↓

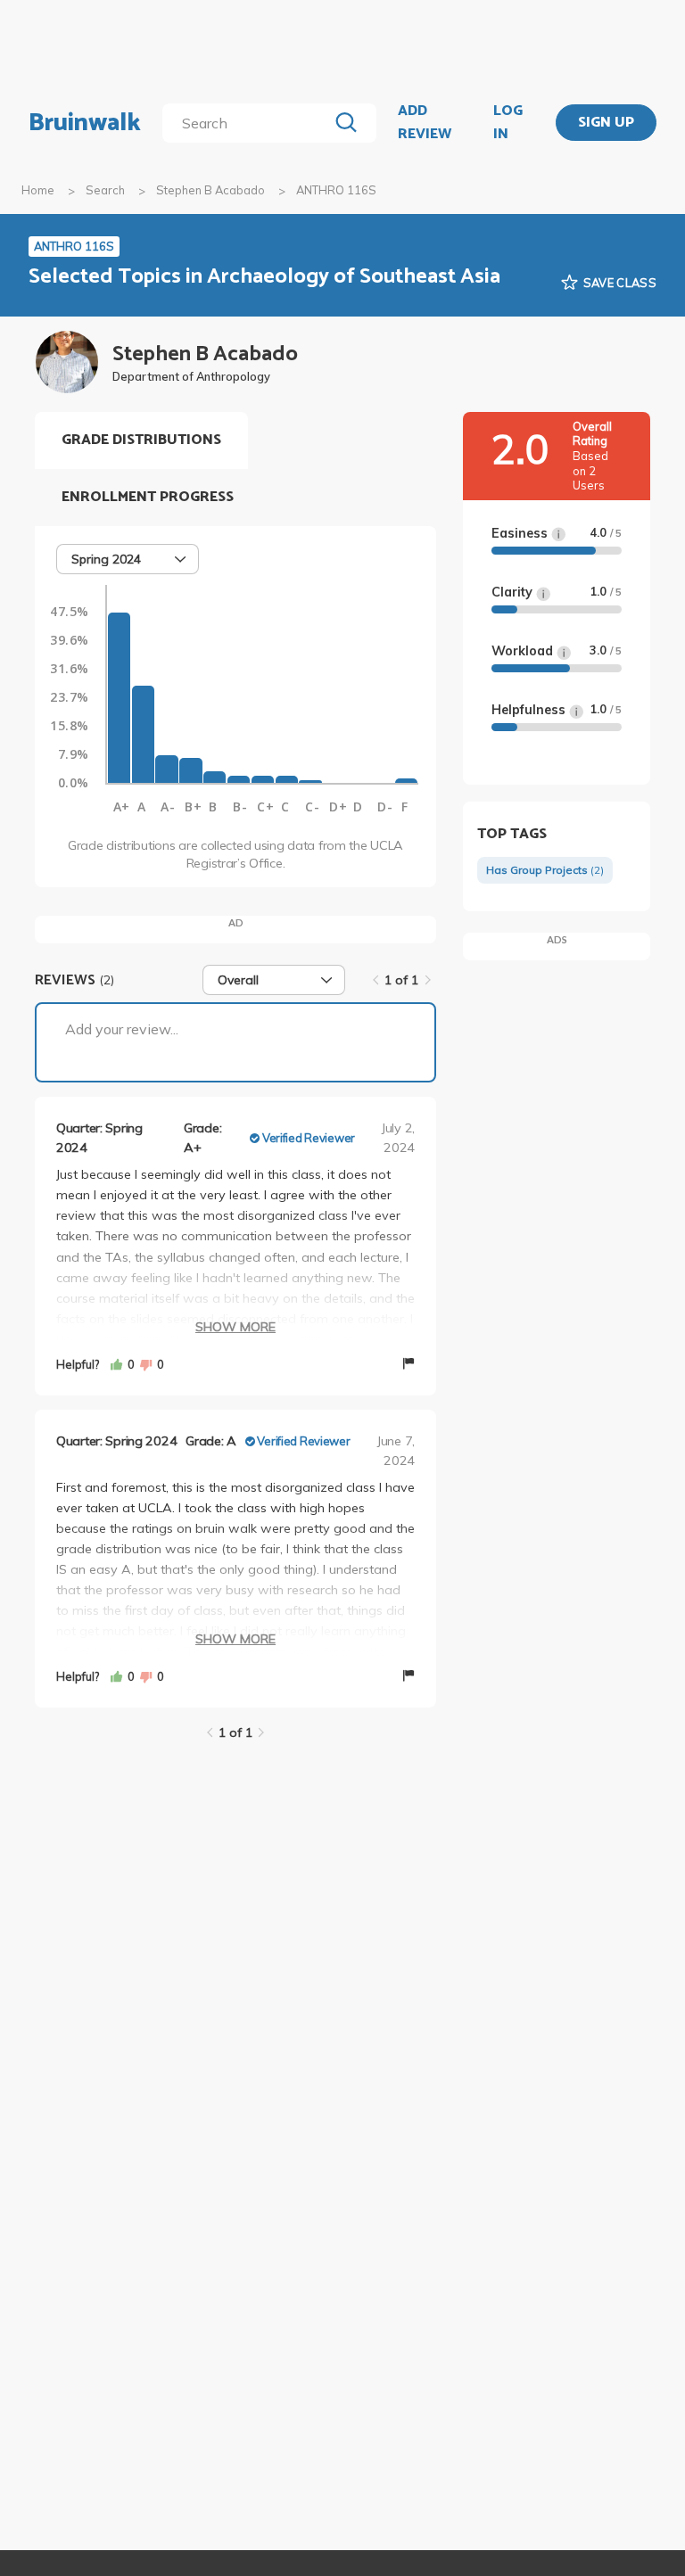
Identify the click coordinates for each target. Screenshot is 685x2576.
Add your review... (121, 1029)
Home (37, 190)
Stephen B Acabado (210, 190)
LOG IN (508, 122)
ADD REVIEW (424, 122)
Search (105, 190)
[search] (248, 123)
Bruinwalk (85, 123)
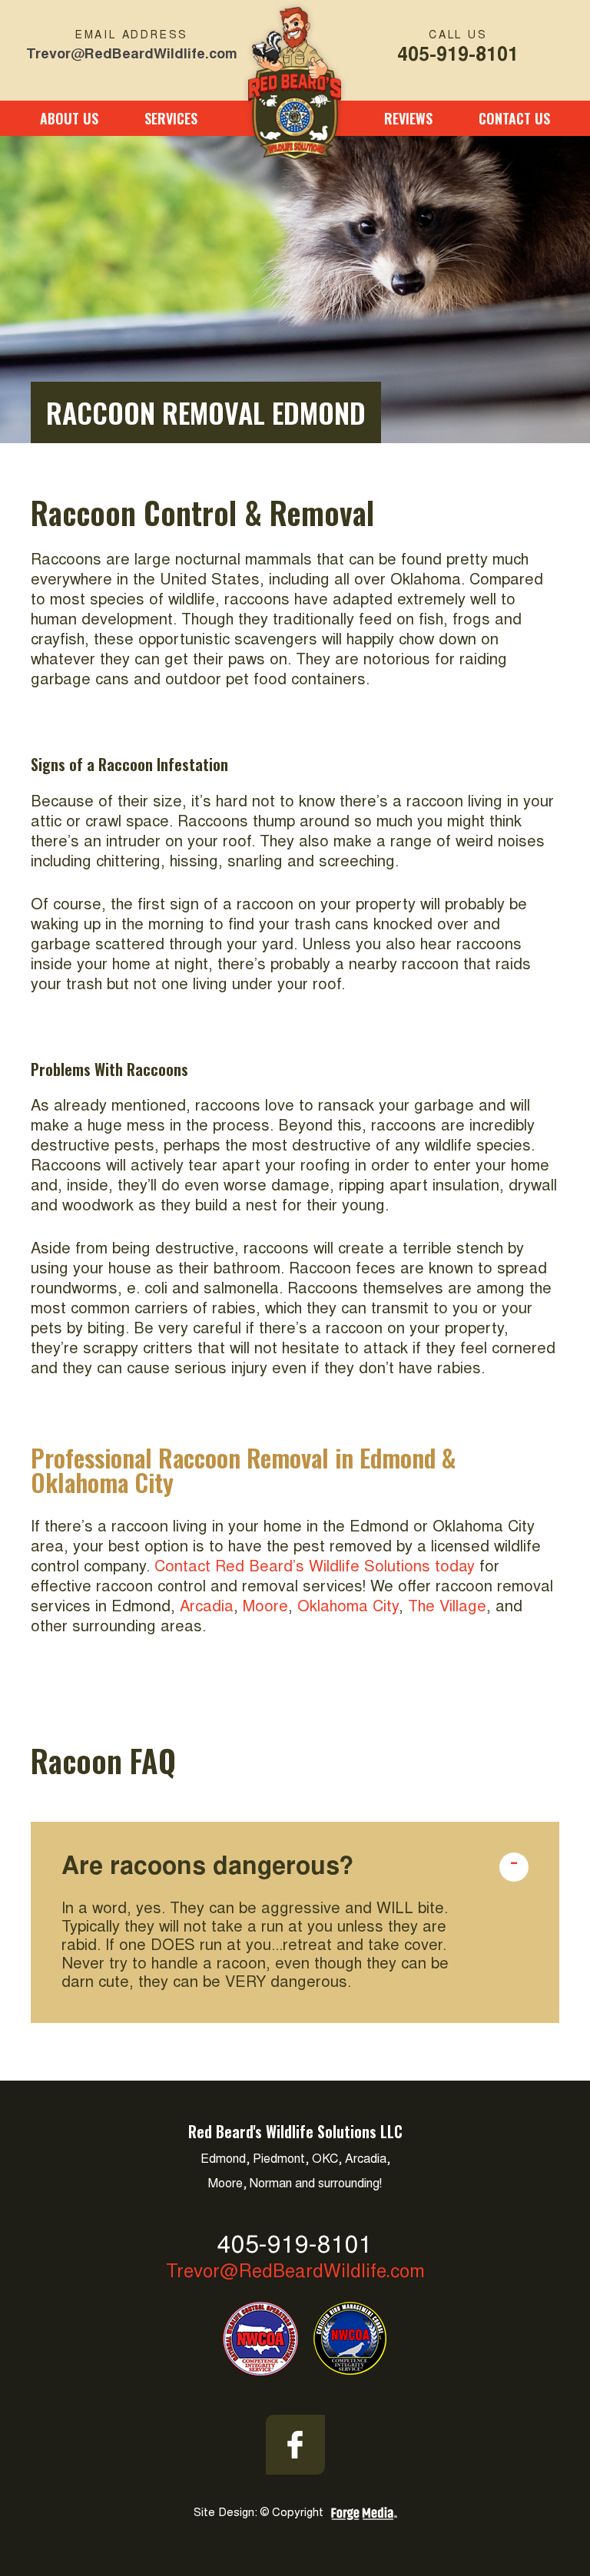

↑

» What is expected
Give again, exactly, each line from the one that contains "Add your review... (121, 1029)" through the last line of the material above. Pictures do not belong in the copy.

» Solution for this problem
Add your review... (121, 1029)
Home (37, 190)
Stephen B Acabado (210, 190)
LOG IN (508, 122)
ADD REVIEW (424, 122)
Search (105, 190)
[search] (248, 123)
Bruinwalk (85, 123)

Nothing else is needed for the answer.